What you should do
All records below are to be set down precisely as written, excluding pictures.
+++ Dataset records +++
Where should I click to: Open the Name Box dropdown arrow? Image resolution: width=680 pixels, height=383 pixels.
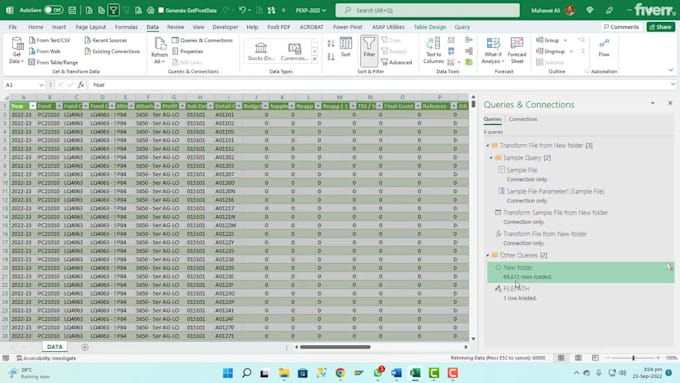[x=41, y=85]
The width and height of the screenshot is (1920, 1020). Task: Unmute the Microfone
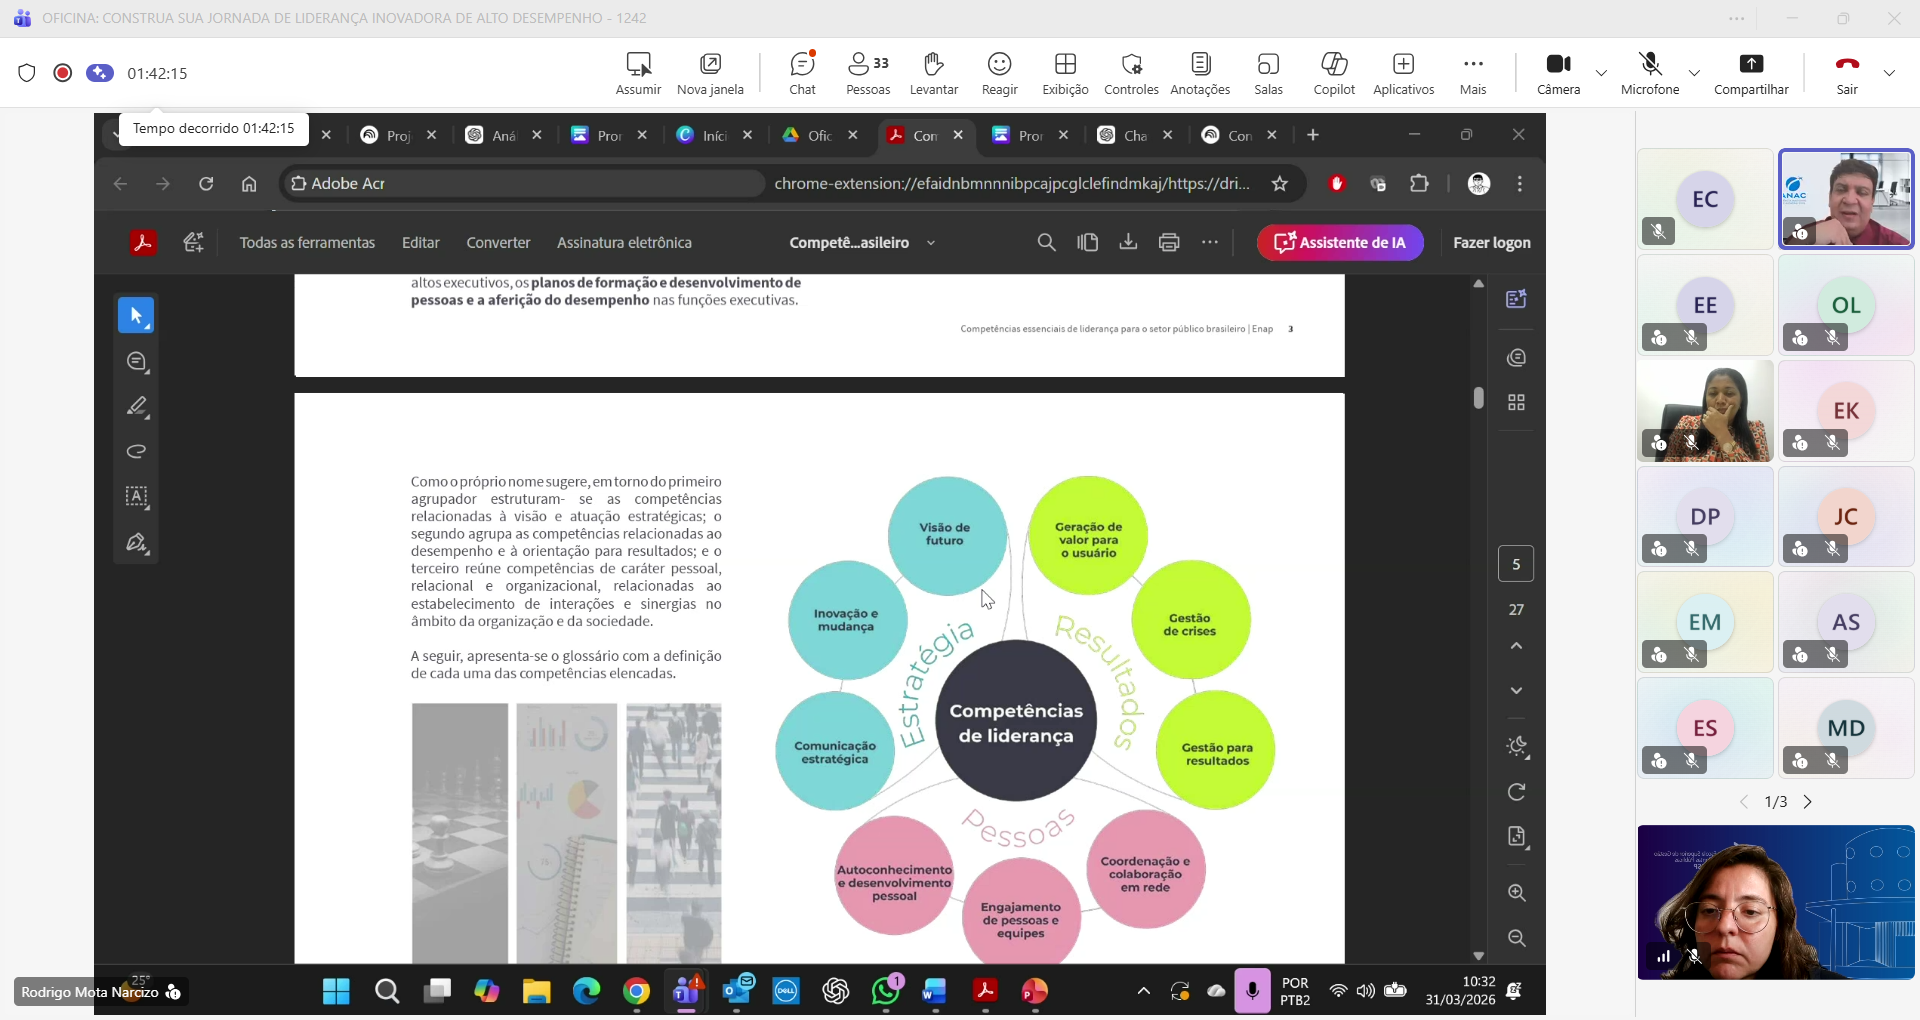pos(1650,73)
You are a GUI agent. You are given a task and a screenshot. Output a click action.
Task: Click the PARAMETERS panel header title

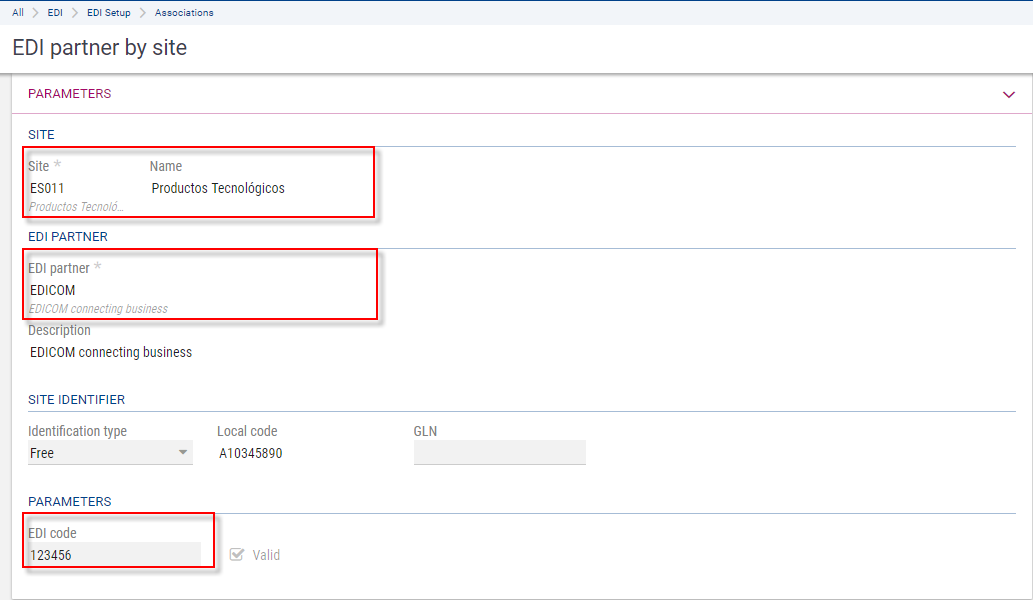click(x=70, y=94)
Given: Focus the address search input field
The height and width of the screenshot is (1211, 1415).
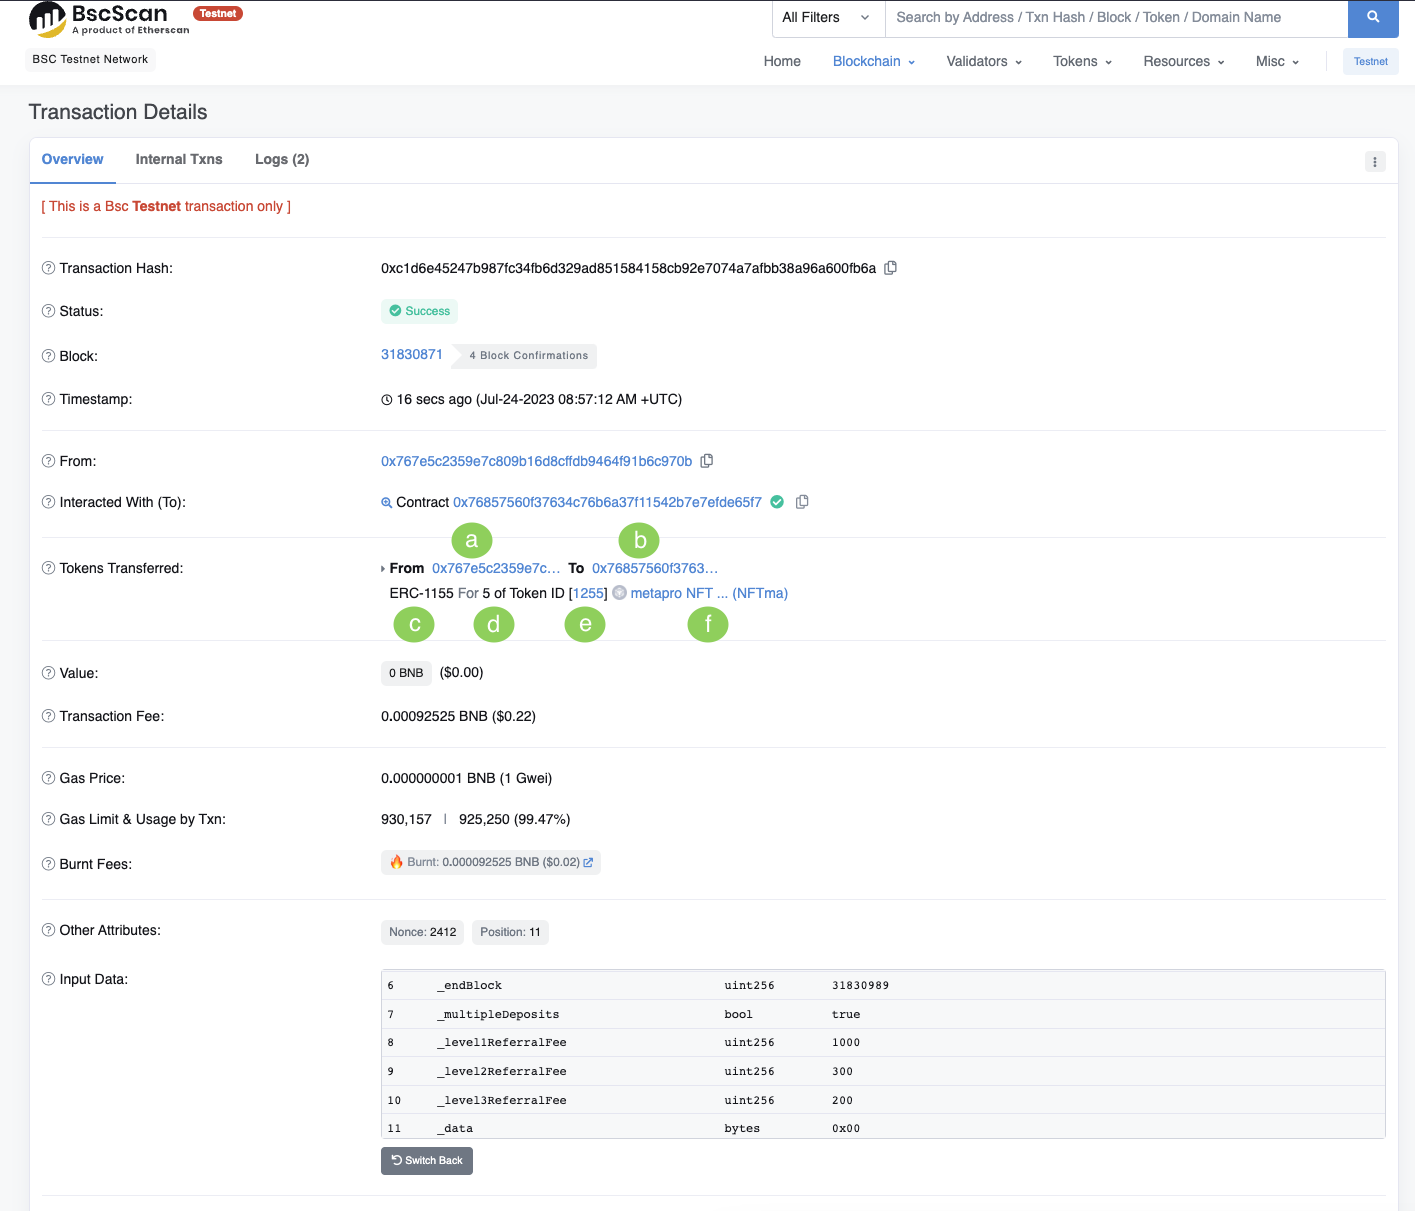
+++
Reply
Where should I click to: Open the Name Box dropdown arrow? Image resolution: width=680 pixels, height=383 pixels.
[x=41, y=85]
The width and height of the screenshot is (1920, 1020). Task: Unmute the Microfone
pos(1650,73)
You are a GUI agent. You are given a task and a screenshot. Output a click action.
Task: Click the PARAMETERS panel header title

click(x=70, y=94)
Given: Focus the address search input field
The height and width of the screenshot is (1211, 1415).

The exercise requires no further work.